### EXPLORE THE MATERIAL
A - In the migraine study excerpt, retype the passage that begins at the words "1. The prodrome, which" and stops after "4. The postdrome.".
B - Translate this sentence from the migraine study excerpt into Spanish: "Brainstem auditory evoked potentials were recorded using insert ear phones."
═══ PAGE EXCERPT ═══
Auditory Brainstem Evoked Responses In Migraine Patients

D Kaushaln, S Munjal, M Modi, N Panda

Keywords

brainstem auditory evoked potentials, migraine

Citation

D Kaushaln, S Munjal, M Modi, N Panda. Auditory Brainstem Evoked Responses In Migraine Patients. The Internet Journal of Neurology. 2008 Volume 10 Number 2.

Abstract


Introduction:
Migraine is a painful neurological condition and the pathogenesis of migraine is not completely understood. Some researchers are of opinion that cortex may be involved whereas others hold the brainstem responsible.
Aim: The aim of the present study was to evaluate the brainstem auditory evoked potentials in patients with migraine.
Methodology:25 patients in the age range of 10-45 years, diagnosed as having migraine (with or without aura) were taken as the study group. Out of these 25 subjects, 6 (4 males, 2 females) subjects reported headache during the testing period. Control group consisted of 25 healthy subjects in the age range of 10 to 45 years with no complaint of migraine. Brainstem auditory evoked potentials were recorded using insert ear phones.
Results: There was a significant difference between absolute latencies of study group and control group. Similarly, significant results were obtained for interpeak latencies between control and study group. It was observed that prolongation in interpeak latency was reported in those subjects who had an acute attack of migraine during ABR testing.
Conclusion: It is concluded that there is an involvement of brainstem structures during migraine attack and this is supported by the prolongation of interpeak latencies of waves in ABER. Therefore, Auditory brainstem evoked responses can be used as an effective tool in making the neurophysiological evaluation of the auditory pathway which further plays an important role in the explanation of pathophysiology of migraine.

 

Introduction

Migraine is a painful neurological condition in which the most common symptom is an intense and disabling episodic headache. It is usually characterized by severe pain on one or both sides of head and accompanied by photophobia (hypersensitivity to light), phonophobia (hypersensitivity to sound) and nausea. Migraine is a frustrating chronic illness that is widespread in the population (10% diagnosed, 5% undiagnosed), with seriousness varying from a rare annoyance to a life-threatening daily experience. Three-fourths of adult migraine patients are female, although pre-pubertal migraine affects approximately equal numbers of boys and girls. There are four phases of migraine attack. These are:

  1. The prodrome, which occurs hours or days before the headache.

  2. The aura, which immediately precedes the headache.

  3. The pain phase, or headache phase.

  4. The postdrome.

* The diagnosis of migraine without aura, according to the International Headache Society, can be made according to the following criteria - 5 or more attacks, 4 hours to 3 days in duration, 2 or more of - unilateral location, pulsating quality, moderate to severe pain, aggravation by or avoidance of routine physical activity and 1 or more accompanying symptoms - nausea and/or vomiting, photophobia, phonophobia (“5, 4, 3, 2, 1 criteria”). For migraine with aura, only two attacks are required to justify the diagnosis.
═══ DATA RECORDS ═══
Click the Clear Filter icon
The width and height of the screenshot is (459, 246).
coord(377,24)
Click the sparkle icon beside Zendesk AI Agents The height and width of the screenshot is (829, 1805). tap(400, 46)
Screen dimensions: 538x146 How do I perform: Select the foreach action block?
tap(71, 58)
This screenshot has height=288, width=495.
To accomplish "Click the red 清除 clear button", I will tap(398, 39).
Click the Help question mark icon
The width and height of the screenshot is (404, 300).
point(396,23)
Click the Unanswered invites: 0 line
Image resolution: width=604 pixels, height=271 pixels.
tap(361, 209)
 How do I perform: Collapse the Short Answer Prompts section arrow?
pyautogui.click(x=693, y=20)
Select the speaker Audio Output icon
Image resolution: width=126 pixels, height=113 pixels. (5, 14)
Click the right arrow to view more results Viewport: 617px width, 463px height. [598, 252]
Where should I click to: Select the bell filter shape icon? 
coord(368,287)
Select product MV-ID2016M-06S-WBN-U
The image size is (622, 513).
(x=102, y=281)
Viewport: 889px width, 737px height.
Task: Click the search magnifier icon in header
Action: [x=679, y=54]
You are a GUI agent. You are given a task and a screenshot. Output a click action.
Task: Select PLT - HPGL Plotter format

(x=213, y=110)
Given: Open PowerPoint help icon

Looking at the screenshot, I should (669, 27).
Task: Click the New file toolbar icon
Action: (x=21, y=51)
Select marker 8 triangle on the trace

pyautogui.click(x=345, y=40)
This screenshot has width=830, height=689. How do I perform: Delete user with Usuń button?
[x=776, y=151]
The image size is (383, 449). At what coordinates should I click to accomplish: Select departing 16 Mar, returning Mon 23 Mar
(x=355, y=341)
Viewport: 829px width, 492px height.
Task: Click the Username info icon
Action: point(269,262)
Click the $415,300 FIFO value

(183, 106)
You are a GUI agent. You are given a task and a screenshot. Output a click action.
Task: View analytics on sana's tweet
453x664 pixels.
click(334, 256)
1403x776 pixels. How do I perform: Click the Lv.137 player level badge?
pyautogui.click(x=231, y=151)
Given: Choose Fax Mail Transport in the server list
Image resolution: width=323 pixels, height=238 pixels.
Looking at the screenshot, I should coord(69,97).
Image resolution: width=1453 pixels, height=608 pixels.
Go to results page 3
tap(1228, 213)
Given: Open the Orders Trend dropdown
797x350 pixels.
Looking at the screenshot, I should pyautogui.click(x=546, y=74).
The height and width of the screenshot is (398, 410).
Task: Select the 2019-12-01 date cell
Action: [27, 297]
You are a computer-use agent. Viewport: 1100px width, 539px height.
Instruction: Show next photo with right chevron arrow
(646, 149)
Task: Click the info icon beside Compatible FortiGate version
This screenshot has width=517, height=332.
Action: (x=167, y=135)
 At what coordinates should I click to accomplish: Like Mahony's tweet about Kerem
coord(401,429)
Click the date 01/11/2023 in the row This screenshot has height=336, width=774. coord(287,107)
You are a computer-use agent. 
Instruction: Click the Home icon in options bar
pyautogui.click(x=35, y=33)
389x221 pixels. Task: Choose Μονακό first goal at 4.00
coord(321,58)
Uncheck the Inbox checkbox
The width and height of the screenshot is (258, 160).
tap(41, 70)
═══
### EXPECTED RESPONSES
A -
1. The prodrome, which occurs hours or days before the headache.

  2. The aura, which immediately precedes the headache.

  3. The pain phase, or headache phase.

  4. The postdrome.

B - Los potenciales evocados auditivos del tronco encefálico se registraron con auriculares de inserción.